Return verbatim the line containing "The image size is (704, 440)." together with all lines that follow it, through the end of the records.

START Source data

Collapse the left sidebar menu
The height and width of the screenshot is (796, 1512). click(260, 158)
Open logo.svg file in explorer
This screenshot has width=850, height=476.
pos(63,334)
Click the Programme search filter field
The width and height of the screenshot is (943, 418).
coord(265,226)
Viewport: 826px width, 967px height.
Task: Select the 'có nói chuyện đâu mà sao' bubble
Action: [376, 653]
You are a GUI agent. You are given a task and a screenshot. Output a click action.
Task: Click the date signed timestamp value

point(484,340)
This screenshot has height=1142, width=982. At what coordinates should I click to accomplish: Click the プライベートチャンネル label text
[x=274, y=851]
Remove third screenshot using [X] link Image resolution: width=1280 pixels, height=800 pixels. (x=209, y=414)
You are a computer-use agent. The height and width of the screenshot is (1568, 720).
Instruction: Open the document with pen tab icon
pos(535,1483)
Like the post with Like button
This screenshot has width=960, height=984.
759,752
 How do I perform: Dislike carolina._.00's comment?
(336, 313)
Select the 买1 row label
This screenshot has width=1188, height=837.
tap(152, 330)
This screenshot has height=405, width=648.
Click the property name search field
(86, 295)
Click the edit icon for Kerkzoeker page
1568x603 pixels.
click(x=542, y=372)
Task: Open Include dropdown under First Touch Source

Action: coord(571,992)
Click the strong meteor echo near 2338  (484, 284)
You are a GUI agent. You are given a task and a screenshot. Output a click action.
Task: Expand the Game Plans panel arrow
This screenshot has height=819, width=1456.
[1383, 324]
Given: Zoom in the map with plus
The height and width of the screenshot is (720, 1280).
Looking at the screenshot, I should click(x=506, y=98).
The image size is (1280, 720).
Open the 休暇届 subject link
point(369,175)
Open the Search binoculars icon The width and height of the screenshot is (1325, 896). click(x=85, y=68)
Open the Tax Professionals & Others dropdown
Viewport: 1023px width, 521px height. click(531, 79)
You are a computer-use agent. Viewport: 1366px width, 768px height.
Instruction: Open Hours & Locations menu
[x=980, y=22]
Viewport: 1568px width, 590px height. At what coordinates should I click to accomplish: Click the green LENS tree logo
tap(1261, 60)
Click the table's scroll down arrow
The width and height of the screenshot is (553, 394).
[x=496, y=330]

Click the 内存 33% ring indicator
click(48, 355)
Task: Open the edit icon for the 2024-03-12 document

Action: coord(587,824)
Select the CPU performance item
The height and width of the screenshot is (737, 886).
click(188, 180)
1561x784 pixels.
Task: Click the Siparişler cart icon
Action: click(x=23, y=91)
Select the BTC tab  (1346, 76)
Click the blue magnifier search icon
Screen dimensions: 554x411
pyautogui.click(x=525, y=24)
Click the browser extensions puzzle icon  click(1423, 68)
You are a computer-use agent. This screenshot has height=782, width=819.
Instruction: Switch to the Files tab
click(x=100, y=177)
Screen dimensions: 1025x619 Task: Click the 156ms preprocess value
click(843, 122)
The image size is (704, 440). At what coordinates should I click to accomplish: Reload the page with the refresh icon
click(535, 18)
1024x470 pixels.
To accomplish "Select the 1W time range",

END Source data

Response box »
The image size is (704, 440). At what coordinates should I click to accomplish: Reload the page with the refresh icon
click(535, 18)
1024x470 pixels.
To accomplish "Select the 1W time range",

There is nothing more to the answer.